(Beyond Pesticides, April 10, 2009) In the U.S., lindane is a pesticide approved for use in children’s lice shampoo, but not on pets or plants. In much of the rest of the world, including Mexico, all uses of lindane have been banned for years. Parents, health professionals, and Arctic communities — whose food and breast milk are contaminated with a chemical they do not use — are urging US officials to close this loophole.
Government delegates will gather in Geneva early next month to decide whether lindane will be added to a list of chemicals targeted for a global phase out under the international Stockholm Convention.
In a letter to Secretary of State Hillary Clinton and Acting Commissioner of the Food and Drug Administration Joshua Sharfstein, a coalition of groups are calling on the agency leaders to support listing of lindane under the international treaty without exemption for lotions and shampoos (“pharmaceutical uses”). The letter also urges FDA to “take definitive action in ending pharmaceutical use of lindane domestically, as has already been accomplished in California.”
“These lindane shampoos and lotions have already been banned in California and in many countries around the world,” says Kristin Schafer, Associate Director for Advocacy with Pesticide Action Network North America. “U.S. agencies must do their job, and take action now to protect children in the US and around the world from this persistent pesticide.” Lindane has also been restricted in Michigan for use on head lice and scabies.

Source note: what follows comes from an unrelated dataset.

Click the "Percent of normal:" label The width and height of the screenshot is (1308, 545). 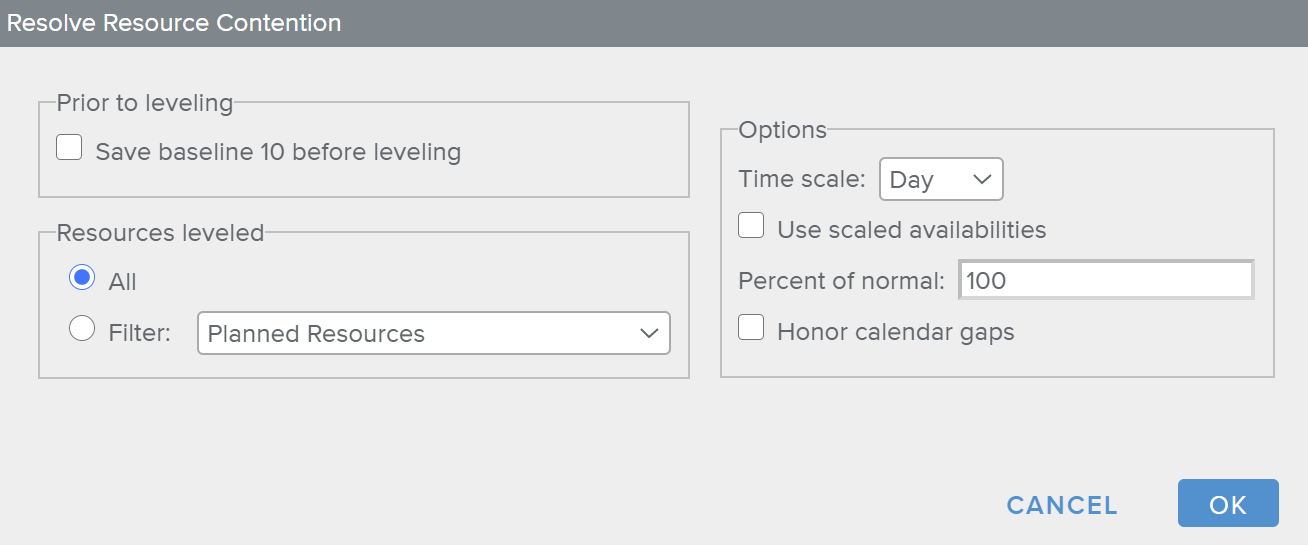tap(841, 281)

In addition to the letter, the groups submitted a scientific study from the journal Environmental Health Perspectives documenting the success of the 2001 California ban, as well as a compilation of personal stories from parents around the country who have used less hazardous methods to control lice.
“The California experience shows that a ban on lindane products leads to cleaner water and healthier children,” says Dr. Sarah Janssen, co-author of the EHP article. “We have seen no lice or scabies outbreaks after more than seven years. There is simply no reason to keep these products on the market.”
Exposure to lindane, a neurotoxic organochlorine pesticide, has been linked to seizures, developmental disabilities and hormone disruption. It is known to be particularly hazardous to children. Lindane and associated isomers are among the most ubiquitous chemicals in the Arctic environment, contaminating traditional foods of Indigenous communities in the region.
“Our traditional foods are polluted by chemicals that aren’t even used here in the Arctic,” says Shawna Larson, Environmental Justice Program Director for Alaska Community Action on Toxics. “The U.S. has been one of the few countries pressing to allow continued use of these products — it makes no sense, and it has to change.”
The groups also submitted several statements and resolutions from Indigenous organizations in the Arctic region calling for an immediate phaseout of all uses of the pesticide lindane.